Thursday, November 11, 2010

Whack-a-mole Polemics (part 2)

This is the second post in a series that explores blogging as a medium of public discourse.  Some terms need to be defined, but hopefully I can avoid being pelted by featherless bipeds.

The Essence of Blog
The blogosphere is the entire collection of blogs.  What is a blog?  Traditionally, a blog is a website with an index page that lists other webpages from that site in reverse chronological order.  I prefer to call the pages "blog posts" and the actual content of the post a "blog article."  Let's sharpen the scalpel a bit.  Plenty of websites display things in reverse chronological order, for instance: news aggregation websites, online forums, and social networking sites like Twitter and Facebook.  What essentials are we missing?  For one, the blog articles are somewhat original; that is, at least partly authored by the blogger and not just a copy of  another source.  This excludes blog-looking sites that only post links or else summarize external information in some way.  Many of those sites are merely syndicating a feed based on some aggregation of information.  An example of such a news aggregator would be Google News.  There are also some peculiar social news aggregators out there like FARK, digg, and reddit.  I don't really consider them blogs, but they probably belong in this discussion about public discourse.  By the way, at the end of 2009 there were an estimated 126 million blogs on the internet.

Blog Versus Forum
What's the difference between a blog and an online forum?  To be brief: blogs are author-centric while forums are participant-centric.  Forums are usually policed by one or more moderators, and a forum member can start a new post (called a thread in forum terms).  Blogs are only policed by their authors, and whether or not anyone else can submit comments is completely up to the author.  There may be "guest posts" but only the blog author(s) publish blog articles.

Blogging on Twitter?
Is someone's Facebook wall or Twitter page considered a blog since it records their status updates (among other things)?  Hmm, that one is difficult.  The line between "status updating" and blogging is not clear to me.  Perhaps that can be explored later but for now we are just getting a basic definition for blogging.  I'm sure whatever conclusions we reach will probably apply to Facebook and Twitter discourse to some degree.

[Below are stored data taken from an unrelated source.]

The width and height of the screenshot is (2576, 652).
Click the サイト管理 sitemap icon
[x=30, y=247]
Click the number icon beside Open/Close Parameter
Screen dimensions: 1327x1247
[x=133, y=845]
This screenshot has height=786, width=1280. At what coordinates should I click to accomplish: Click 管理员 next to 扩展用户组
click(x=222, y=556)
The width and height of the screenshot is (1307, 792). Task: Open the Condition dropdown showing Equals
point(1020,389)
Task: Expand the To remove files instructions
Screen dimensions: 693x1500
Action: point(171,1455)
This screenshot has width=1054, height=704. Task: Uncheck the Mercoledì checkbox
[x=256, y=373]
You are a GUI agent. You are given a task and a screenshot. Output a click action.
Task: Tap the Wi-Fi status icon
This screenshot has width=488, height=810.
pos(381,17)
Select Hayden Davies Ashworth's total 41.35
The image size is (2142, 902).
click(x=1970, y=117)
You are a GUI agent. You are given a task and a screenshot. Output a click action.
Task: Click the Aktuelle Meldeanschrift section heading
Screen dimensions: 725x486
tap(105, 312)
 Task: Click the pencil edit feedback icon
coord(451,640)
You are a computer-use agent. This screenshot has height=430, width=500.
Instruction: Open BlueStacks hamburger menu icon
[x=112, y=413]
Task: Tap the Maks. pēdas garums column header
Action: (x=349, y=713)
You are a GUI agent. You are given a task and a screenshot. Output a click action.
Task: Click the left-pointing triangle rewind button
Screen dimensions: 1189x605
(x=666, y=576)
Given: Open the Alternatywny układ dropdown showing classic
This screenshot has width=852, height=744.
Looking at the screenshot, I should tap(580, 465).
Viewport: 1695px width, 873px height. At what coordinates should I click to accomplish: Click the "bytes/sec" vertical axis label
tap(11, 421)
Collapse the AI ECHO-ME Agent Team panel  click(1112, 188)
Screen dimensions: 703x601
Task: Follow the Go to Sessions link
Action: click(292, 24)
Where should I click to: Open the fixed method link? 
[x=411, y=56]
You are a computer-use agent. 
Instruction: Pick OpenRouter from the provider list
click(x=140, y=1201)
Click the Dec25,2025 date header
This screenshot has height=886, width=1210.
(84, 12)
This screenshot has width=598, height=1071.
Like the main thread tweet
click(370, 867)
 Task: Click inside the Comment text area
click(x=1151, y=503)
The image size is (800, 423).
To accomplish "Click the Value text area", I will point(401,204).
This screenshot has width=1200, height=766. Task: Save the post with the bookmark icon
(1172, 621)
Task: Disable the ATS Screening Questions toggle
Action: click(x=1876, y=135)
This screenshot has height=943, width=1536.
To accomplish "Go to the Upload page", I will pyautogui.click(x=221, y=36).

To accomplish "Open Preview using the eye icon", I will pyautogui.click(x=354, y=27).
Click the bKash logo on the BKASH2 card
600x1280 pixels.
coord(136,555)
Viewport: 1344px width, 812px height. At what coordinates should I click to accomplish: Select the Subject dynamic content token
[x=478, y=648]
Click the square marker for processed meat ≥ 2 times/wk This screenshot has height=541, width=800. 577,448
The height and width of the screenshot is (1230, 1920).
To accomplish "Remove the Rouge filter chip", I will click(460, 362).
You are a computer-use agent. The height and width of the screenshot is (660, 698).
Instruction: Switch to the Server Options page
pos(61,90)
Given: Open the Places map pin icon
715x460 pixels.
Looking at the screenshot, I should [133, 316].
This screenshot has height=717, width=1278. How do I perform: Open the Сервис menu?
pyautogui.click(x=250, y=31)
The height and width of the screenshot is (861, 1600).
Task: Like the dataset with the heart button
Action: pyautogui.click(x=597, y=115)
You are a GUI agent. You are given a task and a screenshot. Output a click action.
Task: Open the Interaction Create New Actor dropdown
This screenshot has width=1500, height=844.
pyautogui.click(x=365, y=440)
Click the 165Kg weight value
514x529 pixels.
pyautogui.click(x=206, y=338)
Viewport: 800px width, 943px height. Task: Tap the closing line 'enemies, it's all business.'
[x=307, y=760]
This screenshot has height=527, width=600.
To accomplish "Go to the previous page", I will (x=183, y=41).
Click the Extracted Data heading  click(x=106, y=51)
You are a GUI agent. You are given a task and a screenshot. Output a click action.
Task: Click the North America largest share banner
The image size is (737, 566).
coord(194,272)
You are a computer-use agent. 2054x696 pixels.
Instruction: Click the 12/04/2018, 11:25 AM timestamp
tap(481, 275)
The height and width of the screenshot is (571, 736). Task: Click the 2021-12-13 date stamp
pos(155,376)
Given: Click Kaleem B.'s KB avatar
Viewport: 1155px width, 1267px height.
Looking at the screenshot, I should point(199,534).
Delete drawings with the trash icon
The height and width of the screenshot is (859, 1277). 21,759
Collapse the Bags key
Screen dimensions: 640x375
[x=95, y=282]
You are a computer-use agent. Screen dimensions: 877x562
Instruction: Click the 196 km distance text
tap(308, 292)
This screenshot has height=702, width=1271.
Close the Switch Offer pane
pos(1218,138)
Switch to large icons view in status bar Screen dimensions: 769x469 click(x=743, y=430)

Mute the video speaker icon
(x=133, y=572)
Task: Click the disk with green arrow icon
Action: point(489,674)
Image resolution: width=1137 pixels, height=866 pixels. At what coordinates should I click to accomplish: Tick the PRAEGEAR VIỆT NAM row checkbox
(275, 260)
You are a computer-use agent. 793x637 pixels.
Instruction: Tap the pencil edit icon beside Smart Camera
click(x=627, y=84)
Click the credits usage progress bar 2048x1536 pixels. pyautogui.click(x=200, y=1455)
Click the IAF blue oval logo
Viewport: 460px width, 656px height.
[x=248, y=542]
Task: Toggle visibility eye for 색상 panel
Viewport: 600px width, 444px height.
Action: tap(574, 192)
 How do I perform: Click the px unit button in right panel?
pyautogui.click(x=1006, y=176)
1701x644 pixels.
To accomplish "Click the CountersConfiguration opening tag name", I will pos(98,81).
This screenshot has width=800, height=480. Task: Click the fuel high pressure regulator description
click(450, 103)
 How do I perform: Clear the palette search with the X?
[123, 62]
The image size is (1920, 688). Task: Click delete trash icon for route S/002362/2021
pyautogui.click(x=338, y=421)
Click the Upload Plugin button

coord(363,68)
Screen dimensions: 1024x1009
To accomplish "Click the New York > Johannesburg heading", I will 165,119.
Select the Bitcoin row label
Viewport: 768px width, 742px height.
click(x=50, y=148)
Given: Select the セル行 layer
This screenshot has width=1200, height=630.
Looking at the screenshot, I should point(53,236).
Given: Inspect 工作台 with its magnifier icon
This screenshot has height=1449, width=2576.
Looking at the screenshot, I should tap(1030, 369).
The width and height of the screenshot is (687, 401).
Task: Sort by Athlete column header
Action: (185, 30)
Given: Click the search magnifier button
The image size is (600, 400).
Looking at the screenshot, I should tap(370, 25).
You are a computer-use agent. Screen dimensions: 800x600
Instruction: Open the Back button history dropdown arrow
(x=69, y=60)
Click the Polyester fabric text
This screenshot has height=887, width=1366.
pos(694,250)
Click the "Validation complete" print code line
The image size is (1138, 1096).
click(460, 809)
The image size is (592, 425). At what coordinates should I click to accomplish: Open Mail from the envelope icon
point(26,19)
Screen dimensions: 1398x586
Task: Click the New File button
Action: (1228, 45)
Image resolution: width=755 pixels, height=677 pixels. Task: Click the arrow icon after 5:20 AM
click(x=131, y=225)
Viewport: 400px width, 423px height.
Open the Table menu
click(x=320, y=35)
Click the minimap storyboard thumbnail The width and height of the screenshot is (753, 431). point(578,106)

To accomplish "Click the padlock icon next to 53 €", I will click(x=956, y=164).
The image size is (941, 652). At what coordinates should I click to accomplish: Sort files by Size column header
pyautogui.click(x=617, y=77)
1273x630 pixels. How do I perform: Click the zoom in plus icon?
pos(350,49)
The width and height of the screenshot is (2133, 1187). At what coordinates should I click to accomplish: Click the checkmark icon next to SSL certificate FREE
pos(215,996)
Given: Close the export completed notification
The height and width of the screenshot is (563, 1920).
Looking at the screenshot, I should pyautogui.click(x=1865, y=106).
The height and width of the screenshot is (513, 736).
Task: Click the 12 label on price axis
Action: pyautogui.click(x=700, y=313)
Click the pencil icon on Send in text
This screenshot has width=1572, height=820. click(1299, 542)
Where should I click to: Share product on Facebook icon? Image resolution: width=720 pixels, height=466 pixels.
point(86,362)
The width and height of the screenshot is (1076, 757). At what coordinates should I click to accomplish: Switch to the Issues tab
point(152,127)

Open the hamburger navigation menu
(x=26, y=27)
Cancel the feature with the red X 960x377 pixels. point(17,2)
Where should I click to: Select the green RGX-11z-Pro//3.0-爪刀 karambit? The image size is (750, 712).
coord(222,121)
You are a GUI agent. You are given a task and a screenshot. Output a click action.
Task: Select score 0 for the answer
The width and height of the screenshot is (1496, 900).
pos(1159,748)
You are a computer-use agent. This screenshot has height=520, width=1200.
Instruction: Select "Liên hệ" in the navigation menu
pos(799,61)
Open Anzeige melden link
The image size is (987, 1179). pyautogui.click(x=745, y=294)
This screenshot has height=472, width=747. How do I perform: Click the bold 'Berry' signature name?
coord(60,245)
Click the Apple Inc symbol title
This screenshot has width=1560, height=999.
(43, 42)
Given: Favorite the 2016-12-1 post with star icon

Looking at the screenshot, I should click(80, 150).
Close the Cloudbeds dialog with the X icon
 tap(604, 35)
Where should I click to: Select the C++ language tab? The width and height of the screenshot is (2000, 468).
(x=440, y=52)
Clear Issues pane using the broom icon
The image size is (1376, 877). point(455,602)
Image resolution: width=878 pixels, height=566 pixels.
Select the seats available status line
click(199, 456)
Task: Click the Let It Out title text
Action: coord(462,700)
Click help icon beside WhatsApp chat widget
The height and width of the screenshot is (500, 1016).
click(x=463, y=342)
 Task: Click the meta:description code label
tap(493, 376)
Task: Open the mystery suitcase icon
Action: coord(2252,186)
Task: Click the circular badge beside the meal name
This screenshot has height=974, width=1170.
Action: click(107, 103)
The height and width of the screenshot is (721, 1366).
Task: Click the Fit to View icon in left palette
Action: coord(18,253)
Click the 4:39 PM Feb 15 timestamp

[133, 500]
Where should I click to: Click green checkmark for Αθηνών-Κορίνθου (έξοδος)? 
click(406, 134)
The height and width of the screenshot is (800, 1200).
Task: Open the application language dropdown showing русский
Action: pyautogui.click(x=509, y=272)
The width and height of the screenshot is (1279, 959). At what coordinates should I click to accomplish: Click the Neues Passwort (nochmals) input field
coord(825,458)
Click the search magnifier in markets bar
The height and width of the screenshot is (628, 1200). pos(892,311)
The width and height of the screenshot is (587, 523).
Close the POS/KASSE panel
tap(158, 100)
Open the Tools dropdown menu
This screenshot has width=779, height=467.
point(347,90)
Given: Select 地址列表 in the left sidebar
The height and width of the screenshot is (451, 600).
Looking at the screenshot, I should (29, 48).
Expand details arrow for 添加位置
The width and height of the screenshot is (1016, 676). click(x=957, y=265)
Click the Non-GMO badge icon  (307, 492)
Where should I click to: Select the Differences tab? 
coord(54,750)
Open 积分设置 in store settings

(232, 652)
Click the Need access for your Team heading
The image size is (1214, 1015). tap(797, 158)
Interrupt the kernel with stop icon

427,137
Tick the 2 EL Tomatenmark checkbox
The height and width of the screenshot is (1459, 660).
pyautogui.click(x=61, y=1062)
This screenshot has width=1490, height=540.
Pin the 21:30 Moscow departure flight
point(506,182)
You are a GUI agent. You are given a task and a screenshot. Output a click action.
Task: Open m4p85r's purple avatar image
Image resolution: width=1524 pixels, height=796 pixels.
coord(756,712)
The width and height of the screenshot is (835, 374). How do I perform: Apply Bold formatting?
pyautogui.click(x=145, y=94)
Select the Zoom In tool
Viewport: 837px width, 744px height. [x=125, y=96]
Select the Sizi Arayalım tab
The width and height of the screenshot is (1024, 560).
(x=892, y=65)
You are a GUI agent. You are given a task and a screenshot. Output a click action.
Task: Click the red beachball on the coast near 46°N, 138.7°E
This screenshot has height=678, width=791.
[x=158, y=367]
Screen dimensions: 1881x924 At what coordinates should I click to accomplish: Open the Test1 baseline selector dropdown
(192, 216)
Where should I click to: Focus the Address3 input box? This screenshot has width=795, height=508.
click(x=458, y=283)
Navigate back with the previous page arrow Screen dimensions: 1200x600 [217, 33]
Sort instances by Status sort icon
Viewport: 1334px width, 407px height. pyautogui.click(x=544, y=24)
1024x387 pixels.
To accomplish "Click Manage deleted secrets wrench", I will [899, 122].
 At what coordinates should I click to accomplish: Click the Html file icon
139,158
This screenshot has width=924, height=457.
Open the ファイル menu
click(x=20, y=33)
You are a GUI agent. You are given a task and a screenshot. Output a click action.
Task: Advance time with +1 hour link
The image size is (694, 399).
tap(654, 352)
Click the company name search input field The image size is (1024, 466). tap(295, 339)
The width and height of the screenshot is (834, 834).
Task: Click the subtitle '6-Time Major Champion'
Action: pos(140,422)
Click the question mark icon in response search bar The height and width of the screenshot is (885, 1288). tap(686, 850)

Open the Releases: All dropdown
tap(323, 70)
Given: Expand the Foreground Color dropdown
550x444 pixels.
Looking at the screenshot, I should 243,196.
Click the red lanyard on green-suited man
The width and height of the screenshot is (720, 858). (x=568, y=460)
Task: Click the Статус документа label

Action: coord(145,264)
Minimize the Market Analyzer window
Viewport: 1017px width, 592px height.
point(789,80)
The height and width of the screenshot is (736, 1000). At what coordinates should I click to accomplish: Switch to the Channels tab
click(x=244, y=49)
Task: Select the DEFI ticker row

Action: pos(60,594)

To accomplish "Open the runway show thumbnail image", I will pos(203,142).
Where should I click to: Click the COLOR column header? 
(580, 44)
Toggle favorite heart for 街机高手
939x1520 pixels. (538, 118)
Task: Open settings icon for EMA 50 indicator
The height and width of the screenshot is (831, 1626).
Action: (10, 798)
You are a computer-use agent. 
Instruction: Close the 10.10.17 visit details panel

Now let's move beyond this triteness to more interesting analysis!  Here's a summary of what I came up with to distinguish blogs from other websites:
  • Index page that lists the posts in reverse chronological order
  • Author(s) publish new blog posts
  • Articles include original content
Did I miss anything?

1 comments:

Duck said...

I like the term "micro-blog" to describe Twitter myself.

I also like the term "complete waste of time" to describe Facebook.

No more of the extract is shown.